| Extracted text |
>> Start
Posted by: Antoinette M. | January 26, 2009 at 11:24 PM
@Antoinette M
Try holding down control-left or control right to select stuff without having to use the mouse. control-shift-left/right to select whole words. Much better than overtype.
Posted by: Photoshop Tutorials | January 28, 2009 at 05:26 AM
When I started reading this I thought it was a joke. Just because it doesn't work for you doesn't mean it doesn't work for anyone else.
My job requires me to constantly be writing over old reports and nothing works better than the insert key/overtype feature.
I find it very hard to believe the person who said they timed themselves that it is faster to use the mouse over keeping your hands on the keyboard.
>> End
| Supplied data |
>> Start
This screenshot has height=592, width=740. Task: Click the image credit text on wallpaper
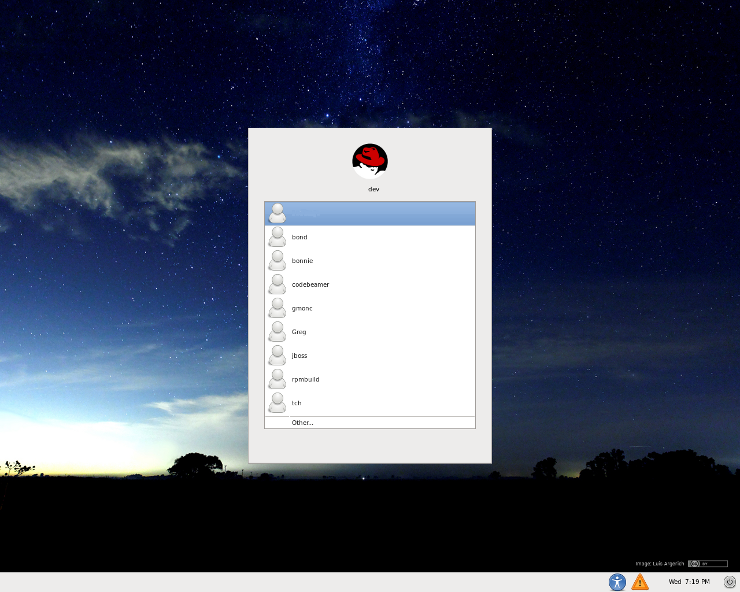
>> End
| Given request |
Copy out the part of the comments on the overtype feature that opens with the words containing "Posted by: Photoshop" and closes with "for anyone else.", switching "joke" to "prank".

| Reply to the task |
Posted by: Photoshop Tutorials | January 28, 2009 at 05:26 AM
When I started reading this I thought it was a prank. Just because it doesn't work for you doesn't mean it doesn't work for anyone else.